I’ve probably had 1000+ trips over the past 5+ years and have a accumulated some observations and lessons learned about my favorite “silver chariot”.  It’s been quite a journey.

  • BART smells are unique and confusing
  • Be prepared to get really close to passengers, really close
  • Somewhere to lean on is priceless when there isn’t a seat — find that wall or pole or whatever!  If it’s a door, be ready for it to open — I actually fell out on the platform once.
  • There is usually one guy a week that brings his own folding chair on the train — at first you feel jealous but then you realize he looks like an idiot.
  • Getting a BART parking permit is like winning the lottery — I was on the wait list for 6+ years and started out as number 10,893. Seriously?
  • I now crave elevator updates at home — “This is the home authority. The stairs are still functioning.”
  • Bikers on Bart confuse me — first, how the hell are you getting that bike on this train now when I can’t even take a deep breath.
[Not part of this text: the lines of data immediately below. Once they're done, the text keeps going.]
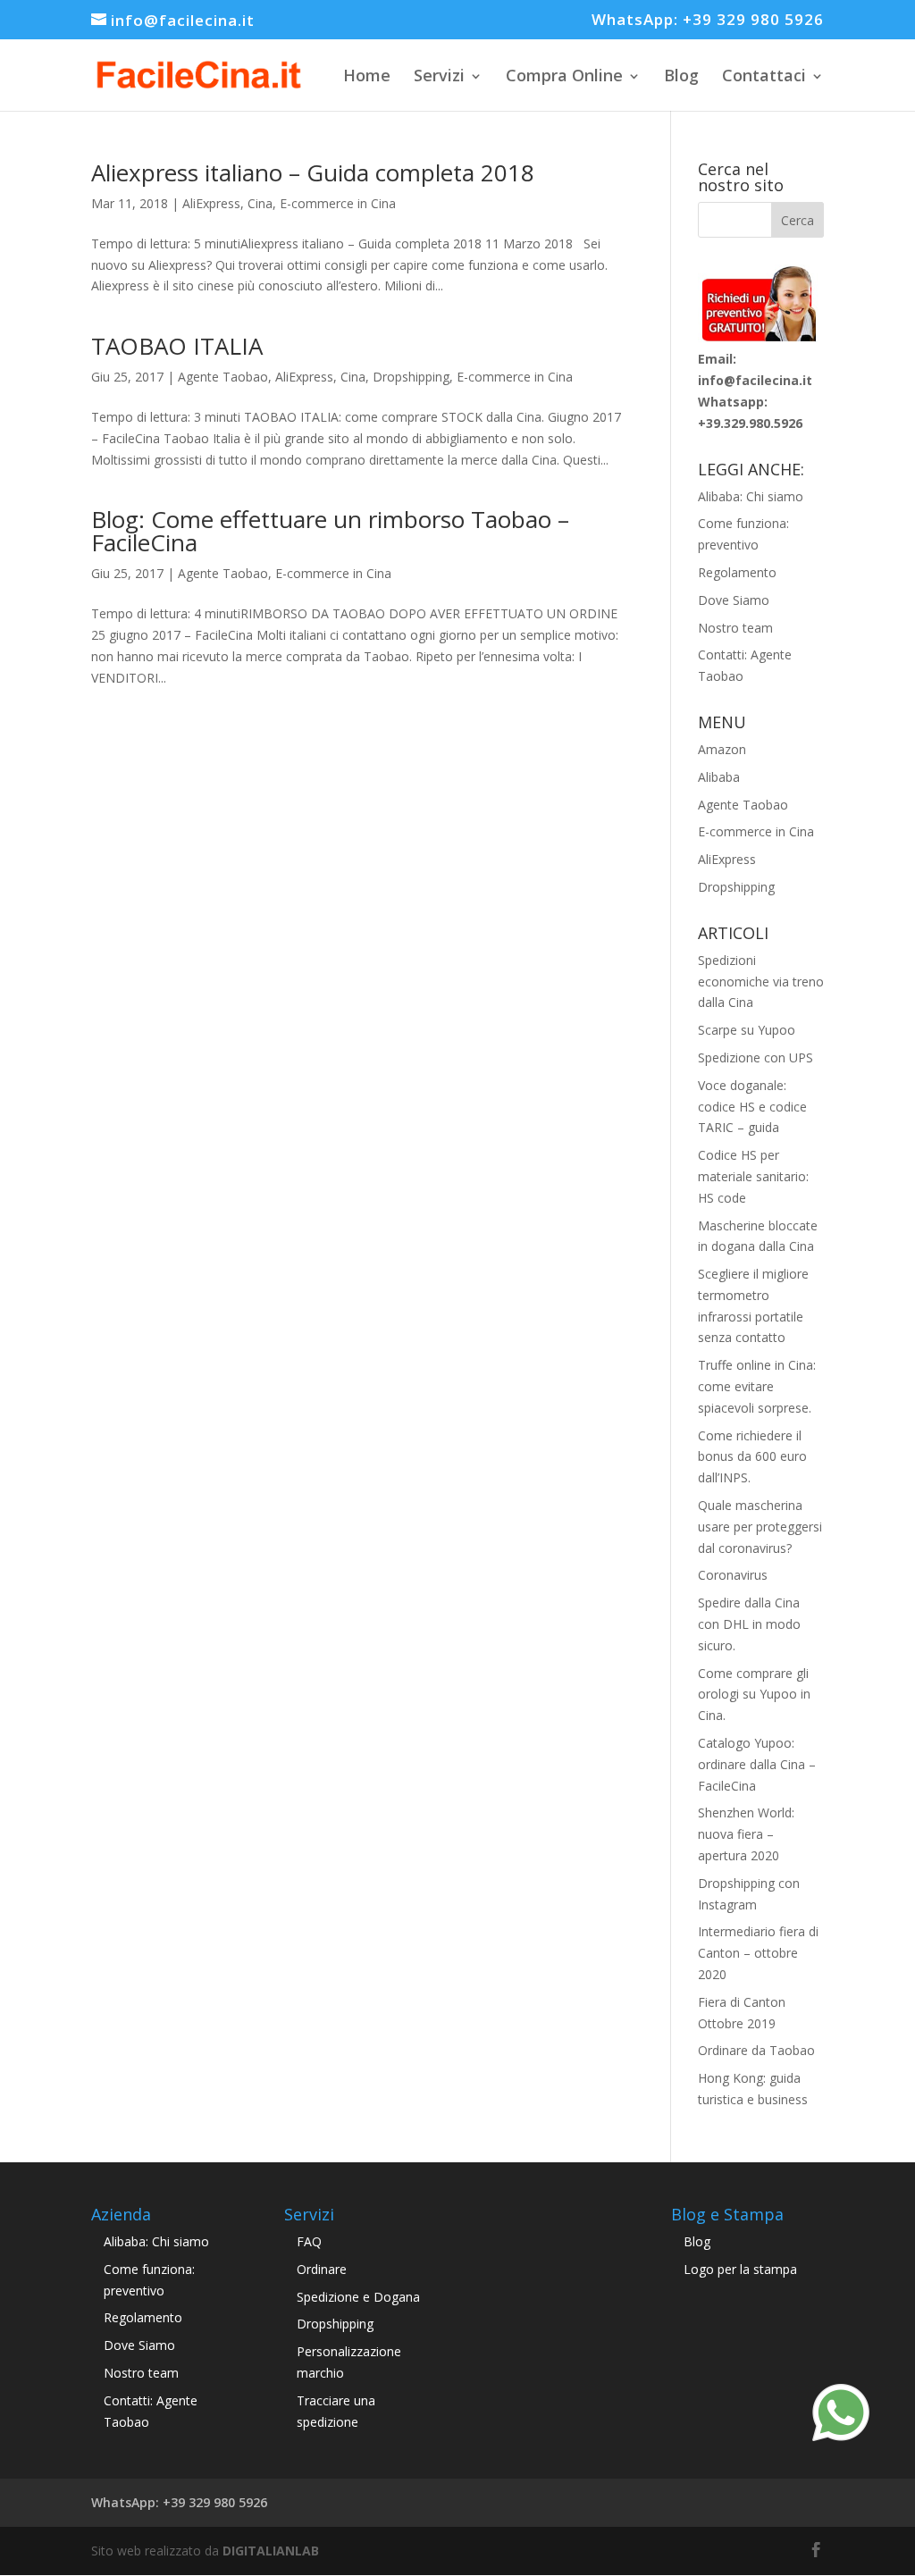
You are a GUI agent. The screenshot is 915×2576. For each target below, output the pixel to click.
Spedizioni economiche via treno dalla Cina (761, 981)
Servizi (439, 75)
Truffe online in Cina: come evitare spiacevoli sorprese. (757, 1386)
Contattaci (764, 75)
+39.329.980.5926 (750, 423)
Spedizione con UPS (755, 1057)
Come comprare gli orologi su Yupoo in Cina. (754, 1694)
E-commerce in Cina (338, 203)
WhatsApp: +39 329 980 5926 (708, 20)
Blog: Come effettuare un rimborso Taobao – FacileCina (330, 530)
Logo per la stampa (740, 2269)
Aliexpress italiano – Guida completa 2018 (312, 172)
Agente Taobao (223, 376)
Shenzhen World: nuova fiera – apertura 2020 (746, 1834)
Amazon (722, 749)
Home (366, 75)
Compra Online (564, 75)
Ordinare (322, 2269)
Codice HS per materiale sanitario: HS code (753, 1176)
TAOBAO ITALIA (177, 346)
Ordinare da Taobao (756, 2050)
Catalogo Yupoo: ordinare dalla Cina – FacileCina (757, 1764)
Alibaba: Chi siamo (750, 496)
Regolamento (737, 572)
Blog (681, 75)
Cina (260, 203)
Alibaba (719, 776)
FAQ (309, 2241)
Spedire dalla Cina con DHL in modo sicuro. (749, 1624)
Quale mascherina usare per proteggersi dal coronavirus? (760, 1527)
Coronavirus (733, 1574)
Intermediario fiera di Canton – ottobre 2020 (758, 1953)
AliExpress (211, 203)
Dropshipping (411, 376)
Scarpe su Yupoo (746, 1029)
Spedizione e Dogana (358, 2296)
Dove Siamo (733, 600)
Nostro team (735, 627)
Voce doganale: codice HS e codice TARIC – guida (752, 1107)
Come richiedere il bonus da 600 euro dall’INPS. (752, 1457)
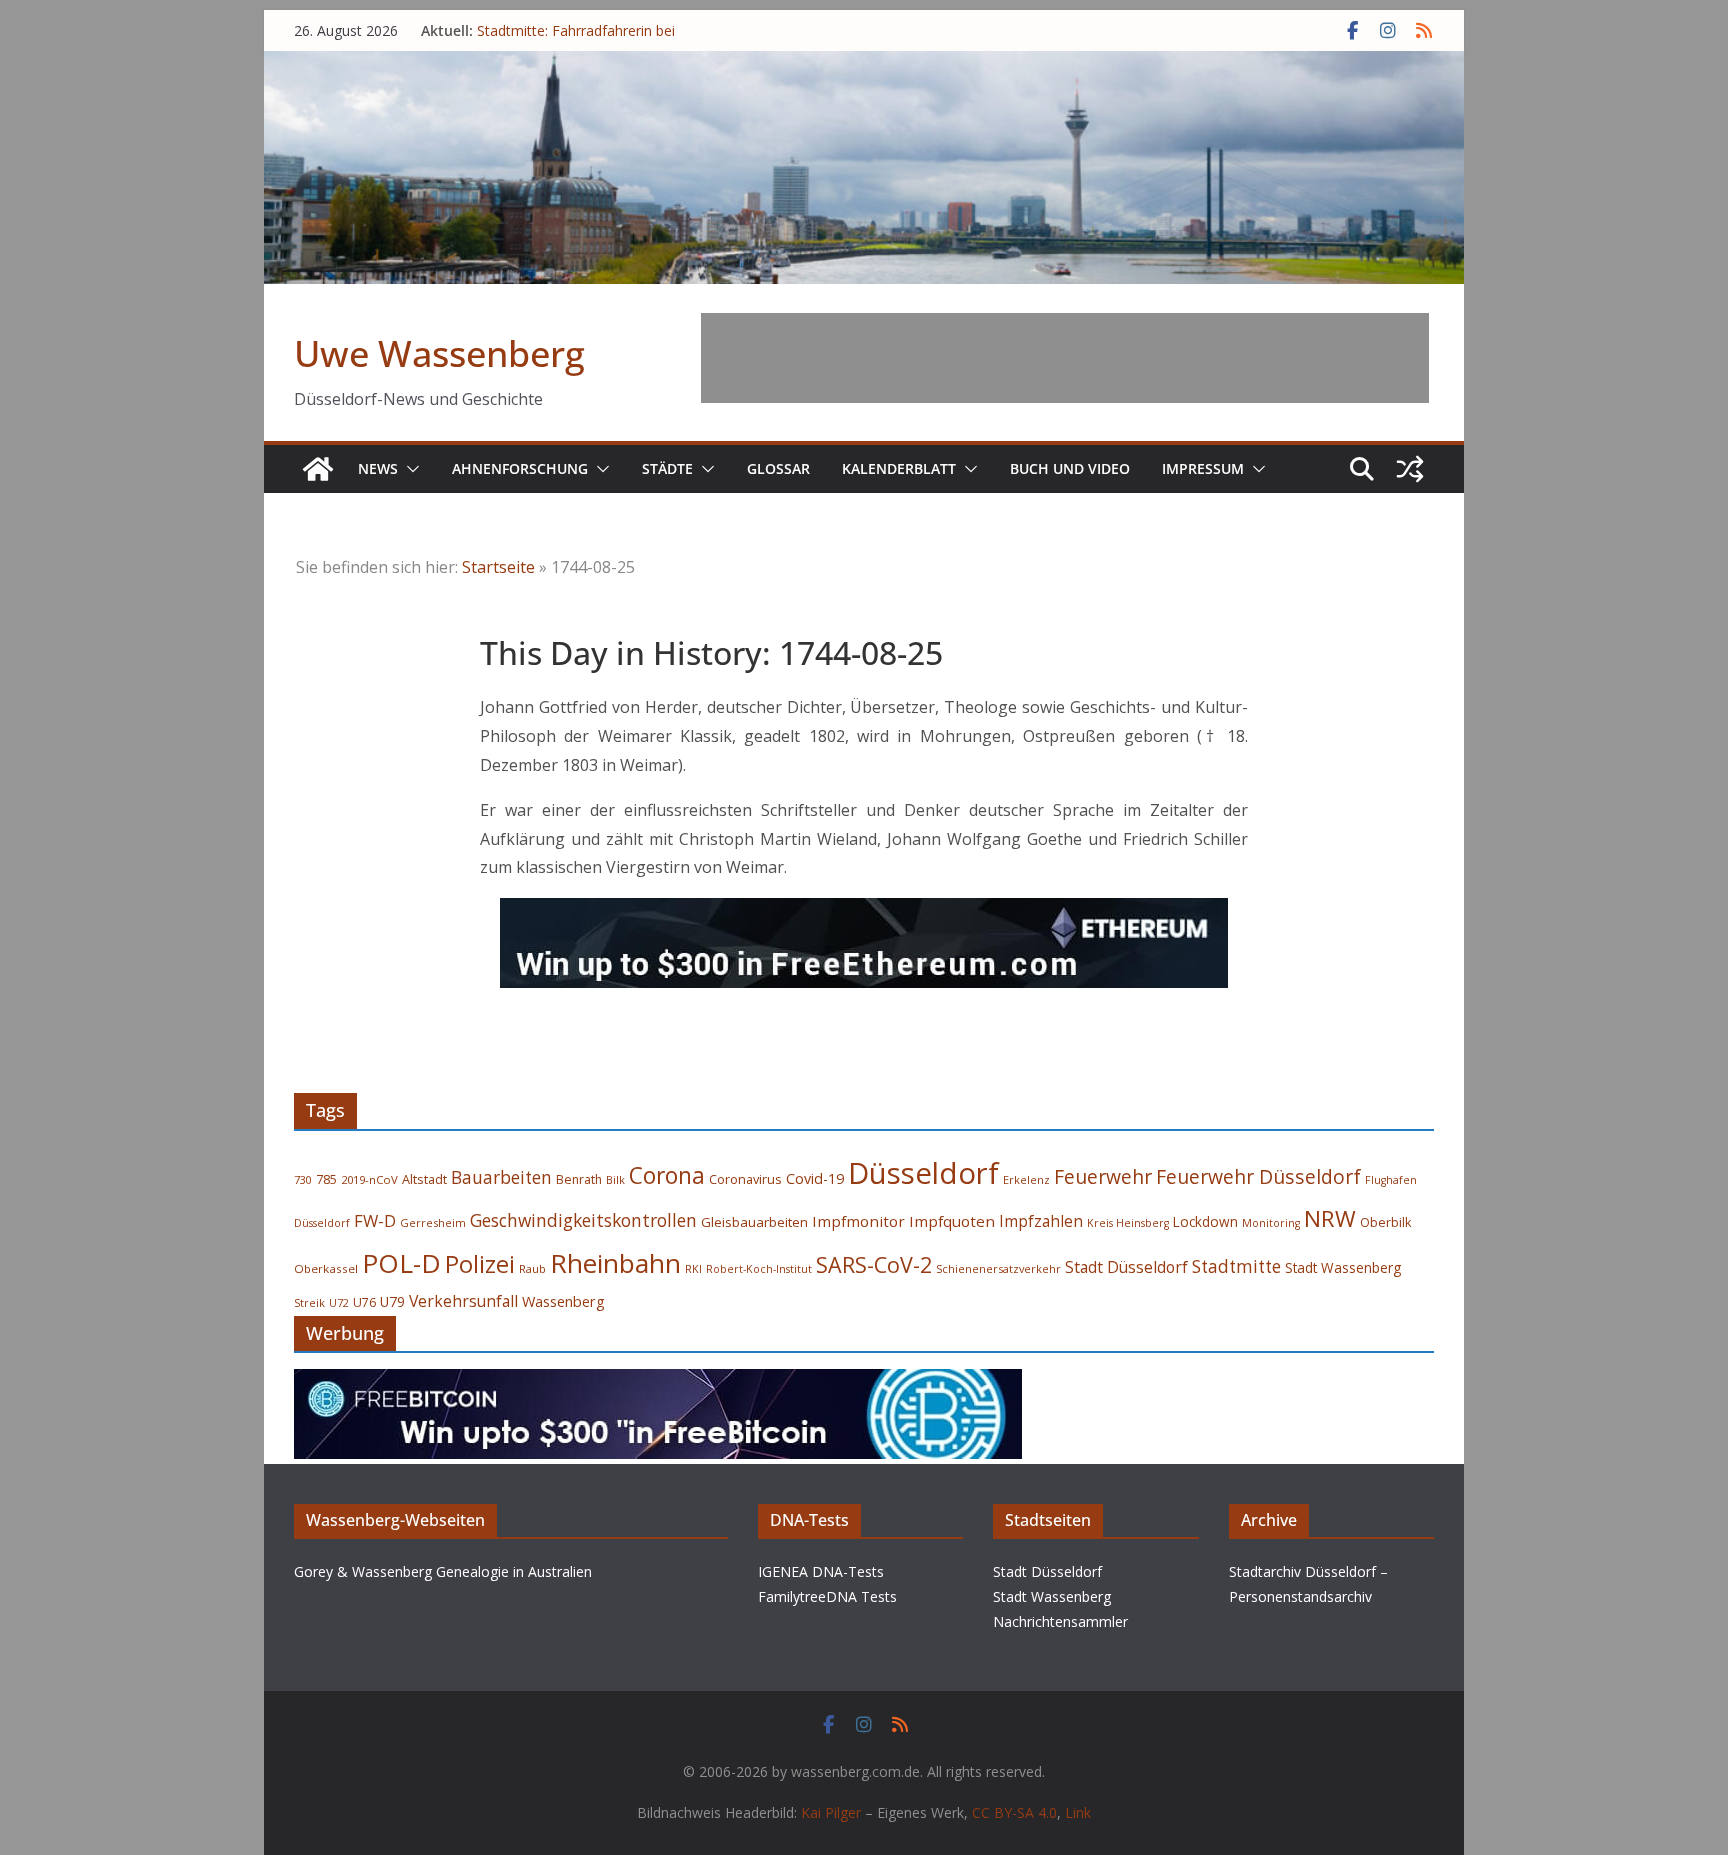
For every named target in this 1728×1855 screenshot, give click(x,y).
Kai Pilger (831, 1812)
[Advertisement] (1065, 358)
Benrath (579, 1179)
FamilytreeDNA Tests (827, 1596)
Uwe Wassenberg (439, 353)
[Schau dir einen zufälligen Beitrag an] (1410, 469)
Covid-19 (815, 1178)
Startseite (498, 567)
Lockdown (1205, 1222)
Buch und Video (1070, 468)
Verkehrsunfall (463, 1301)
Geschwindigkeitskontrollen (583, 1220)
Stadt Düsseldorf (1126, 1267)
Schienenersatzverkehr (998, 1268)
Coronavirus (745, 1179)
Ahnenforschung (520, 468)
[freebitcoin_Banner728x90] (658, 1383)
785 (326, 1179)
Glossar (778, 468)
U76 (364, 1302)
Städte (667, 468)
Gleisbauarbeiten (754, 1222)
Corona (667, 1175)
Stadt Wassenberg (1343, 1268)
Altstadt (424, 1179)
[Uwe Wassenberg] (318, 469)
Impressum (1203, 468)
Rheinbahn (615, 1263)
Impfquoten (952, 1221)
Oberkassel (326, 1268)
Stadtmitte (1236, 1266)
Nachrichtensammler (1060, 1621)
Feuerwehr (1103, 1176)
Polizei (480, 1264)
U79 (392, 1301)
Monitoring (1271, 1223)
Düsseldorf (923, 1173)
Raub (532, 1268)
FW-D (375, 1220)
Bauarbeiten (501, 1177)
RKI (693, 1269)
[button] (409, 469)
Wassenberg (563, 1301)
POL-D (401, 1263)
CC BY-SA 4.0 (1014, 1812)
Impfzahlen (1041, 1221)
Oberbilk (1385, 1222)
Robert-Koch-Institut (759, 1269)
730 (303, 1179)
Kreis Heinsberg (1128, 1223)
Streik (309, 1302)
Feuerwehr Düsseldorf (1258, 1176)
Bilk (615, 1179)
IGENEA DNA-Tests (821, 1571)
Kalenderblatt (899, 468)
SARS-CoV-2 (874, 1264)
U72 (339, 1303)
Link (1078, 1812)
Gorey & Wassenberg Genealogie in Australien (443, 1571)
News (378, 468)
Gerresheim (433, 1222)
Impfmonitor (858, 1221)
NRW (1330, 1218)
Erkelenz (1026, 1179)
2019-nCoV (369, 1179)
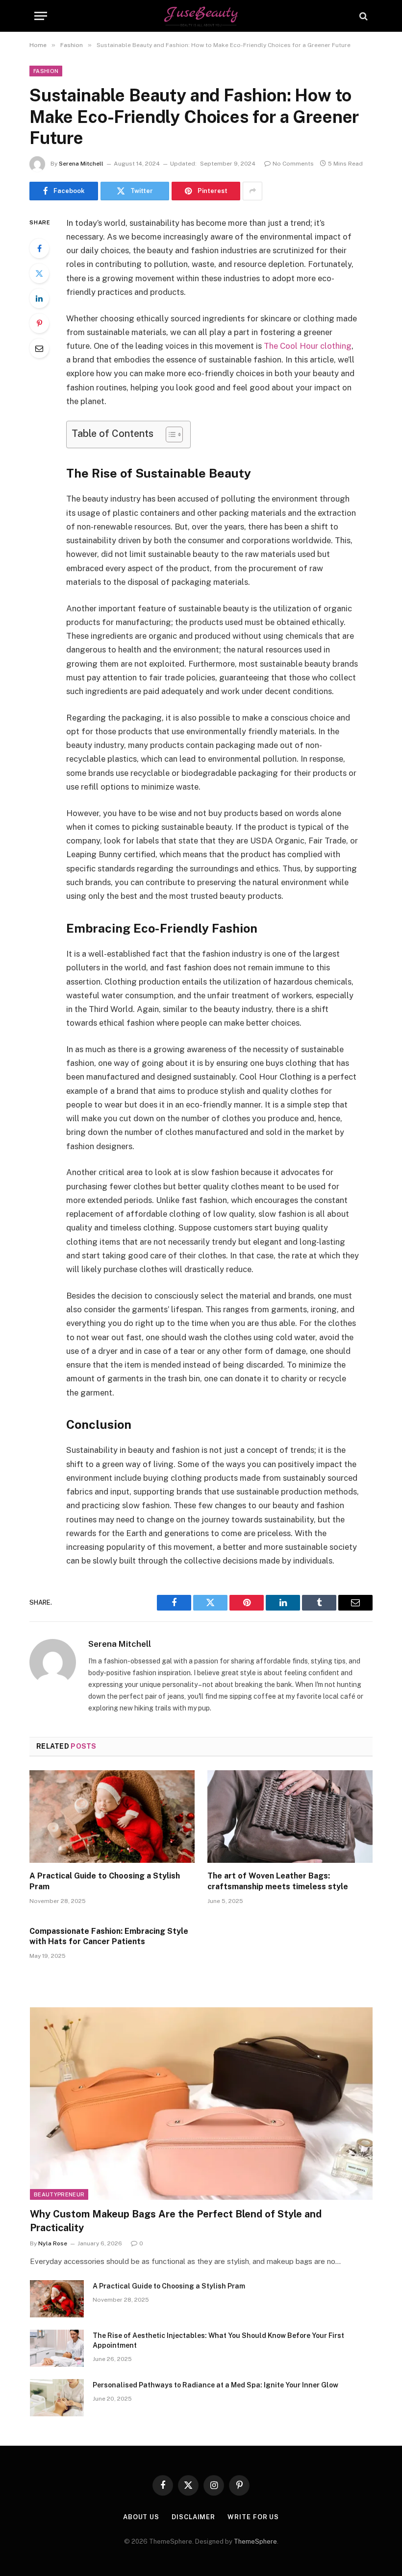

Second, why didn’t you bike to where you were going!
  • The BART map comforts me — not sure why, it must be the colors and hope that those dash lines to San Jose will be filled in one of these days.
  • People can die on BART — yup, that has happened on my BART train and someone took his seat when they were done taking him away.
  • People barf on BART — yup, that has happened to me. Now close your eyes and imagine the hilarity on a completely full train.
  • BART toilets scare the poop out of me, which ironically make them more effective
  • It’s possible to park so far away from Bart that you forgot why you needed to get on BART — that’s happened to me, and then I lost my car but still remembered my stall number.
  • You will get angry at those that eat on Bart — yes, the woman who ordered double the sweet and sour chicken from Panda Express but couldn’t wait to get home. I’m going to barf on you.
  • Don’t be angry at the Asian family with the large florescent luggage ever taking up 8 seats on their way to the airport during rush hour. They are more afraid of you right now. And yes, the largest bag will have wheels and run people over as they get on the train.
  • 91% of those getting on BART after midnight are so drunk they will miss their stop and need to Uber from Dublin home
  • Making the train as the doors are closing is the closest thing you get to being Indiana Jones but then you will realize that there is a train 3 minutes behind this one and you feel dumb.